In 1999, Hatcher's friend, Brian McMillan was shot to death in Maxton. Bullets from three different guns were found at the scene, implying more than one person committed the shooting. Hatcher was arrested alone after the shooting and none of the recovered bullets were fired from his gun. No one else was ever charged in the shooting. McMillan's mother has even stated that she knows Hatcher did not kill her son. At trial in 2000, the DA presented four criminals and an illiterate 20-year-old as witnesses. The witnesses convinced a jury to convict Hatcher of McMillan's murder. Hatcher received a life without parole sentence. He died in prison at age 51 in 2009.  (Screwed Central)  [2/07]

Macomb County, MI 

Nathaniel Hatchett

Nov 11, 1996

Nathaniel Hatchett was sentenced to 25 to 40 years in prison for kidnapping and raping a 23-year-old Sterling Heights woman. After accosting the victim in the parking lot of a Super Kmart at 14 Mile and Van Dyke, a gunman forced her into her car, drove away, and raped her. Hatchett was arrested three days later in the woman's 1990 Dodge Spirit. He admitted stealing the car and the victim identified him as her assailant. Following a seven-hour interrogation in which investigators promised Hatchett a deal, he confessed to the crime. DNA tests, however, showed that the sperm left in the victim did not match him. At Hatchett's bench trial, Judge George Steeh convicted him after ruling that the lack of a DNA match could “hardly be found to represent a reasonable doubt considering all of the evidence in the case.”

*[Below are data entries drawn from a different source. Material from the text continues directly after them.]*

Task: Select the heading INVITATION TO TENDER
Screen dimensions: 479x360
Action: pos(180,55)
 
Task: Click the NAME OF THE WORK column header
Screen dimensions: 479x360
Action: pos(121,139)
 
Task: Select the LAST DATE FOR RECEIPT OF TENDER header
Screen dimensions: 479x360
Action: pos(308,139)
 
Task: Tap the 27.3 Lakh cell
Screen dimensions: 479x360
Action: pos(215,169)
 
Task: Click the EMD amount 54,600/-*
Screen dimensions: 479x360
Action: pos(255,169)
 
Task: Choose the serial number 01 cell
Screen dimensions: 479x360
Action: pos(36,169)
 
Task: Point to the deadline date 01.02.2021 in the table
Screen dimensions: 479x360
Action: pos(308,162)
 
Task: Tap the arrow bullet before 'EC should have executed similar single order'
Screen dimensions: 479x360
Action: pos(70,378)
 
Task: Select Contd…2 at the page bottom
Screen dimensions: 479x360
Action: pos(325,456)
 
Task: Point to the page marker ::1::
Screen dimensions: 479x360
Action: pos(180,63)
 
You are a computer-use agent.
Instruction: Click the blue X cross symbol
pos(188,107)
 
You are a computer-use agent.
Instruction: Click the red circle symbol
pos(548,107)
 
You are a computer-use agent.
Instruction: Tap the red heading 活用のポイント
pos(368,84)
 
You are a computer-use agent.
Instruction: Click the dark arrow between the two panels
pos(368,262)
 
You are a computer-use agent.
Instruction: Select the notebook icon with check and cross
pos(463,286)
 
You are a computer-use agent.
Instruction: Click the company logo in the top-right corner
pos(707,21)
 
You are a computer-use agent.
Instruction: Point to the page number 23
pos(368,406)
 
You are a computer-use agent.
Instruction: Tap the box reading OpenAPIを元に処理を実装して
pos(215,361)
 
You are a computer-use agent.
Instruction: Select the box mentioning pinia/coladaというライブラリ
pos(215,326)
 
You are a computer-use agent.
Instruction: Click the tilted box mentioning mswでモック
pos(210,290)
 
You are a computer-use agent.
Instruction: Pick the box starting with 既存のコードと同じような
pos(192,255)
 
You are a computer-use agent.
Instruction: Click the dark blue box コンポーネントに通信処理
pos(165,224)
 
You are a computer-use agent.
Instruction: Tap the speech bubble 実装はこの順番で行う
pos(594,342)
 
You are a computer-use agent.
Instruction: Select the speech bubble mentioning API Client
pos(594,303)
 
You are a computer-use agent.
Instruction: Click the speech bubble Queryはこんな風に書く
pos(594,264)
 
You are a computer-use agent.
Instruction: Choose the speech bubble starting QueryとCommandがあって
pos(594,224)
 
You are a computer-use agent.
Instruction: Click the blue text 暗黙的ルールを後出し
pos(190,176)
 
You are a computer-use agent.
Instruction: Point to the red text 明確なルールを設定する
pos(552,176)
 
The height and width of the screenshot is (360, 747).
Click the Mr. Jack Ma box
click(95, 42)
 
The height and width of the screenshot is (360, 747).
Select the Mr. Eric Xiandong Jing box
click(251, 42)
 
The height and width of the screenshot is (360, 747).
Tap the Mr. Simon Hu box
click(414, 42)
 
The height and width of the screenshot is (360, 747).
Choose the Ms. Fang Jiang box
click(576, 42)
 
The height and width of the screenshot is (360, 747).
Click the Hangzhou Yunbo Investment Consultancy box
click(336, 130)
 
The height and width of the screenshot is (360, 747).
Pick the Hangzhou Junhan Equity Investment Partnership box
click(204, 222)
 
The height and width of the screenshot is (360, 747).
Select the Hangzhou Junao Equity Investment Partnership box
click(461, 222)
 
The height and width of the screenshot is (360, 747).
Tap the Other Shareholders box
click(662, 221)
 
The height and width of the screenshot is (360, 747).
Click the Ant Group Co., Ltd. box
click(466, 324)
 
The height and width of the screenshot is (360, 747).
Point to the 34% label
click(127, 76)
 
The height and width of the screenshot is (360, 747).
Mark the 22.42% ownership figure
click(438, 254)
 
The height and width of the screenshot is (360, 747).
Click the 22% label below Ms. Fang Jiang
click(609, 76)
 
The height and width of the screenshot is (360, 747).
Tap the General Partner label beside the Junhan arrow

Years later, after Prosecutor Eric Smith reinvestigated the case, apparently at the request of the Innocence Project, he dismissed charges against Hatchett. Hatchett walked free in April 2008.  (Detroit Free Press)  [5/08]

Bill Hathaway - See Berry Innocents

 Broward County, FL

Robert Hayes

Feb 20, 1990

Robert Earl Hayes, a black man, was convicted and sentenced to death for the rape and the strangulation of Pamela Albertson, a 32-year-old white woman. Hayes and the victim both worked at the Pompano Harness Track. The prosecution presented testimony placing Hayes with the woman, whom Hayes knew, at the time of the murder. It also introduced DNA evidence that supposedly linked him to the crime. On appeal, a retrial was ordered because of faulty DNA analysis. New DNA testing exonerated Hayes, but the prosecution refused to drop charges. At the 1997 retrial, evidence emerged that the victim was found clutching hairs of a white man in her hands. Evidence also emerged linking another man to the murder – a man who had since been convicted of another rape. The retrial jury acquitted Hayes of all charges.  (PC) (CWC) (FLCC)  [7/05]

Travis Hayes - See Matthews & Hayes

 Cook County, IL

Haymarket Eight

May 4, 1886

Eight men were convicted of murder and conspiracy to commit murder in connection with the death of police officer Mathias J. Degan. On May 1, 1886 there were general strikes throughout the United States in support of an 8-hour workday. On May 3 there was a rally of striking workers at the McCormick Harvesting Machine Company plant in Chicago. This rally ended with police firing on the workers. Two workers died although some newspaper accounts reported six fatalities.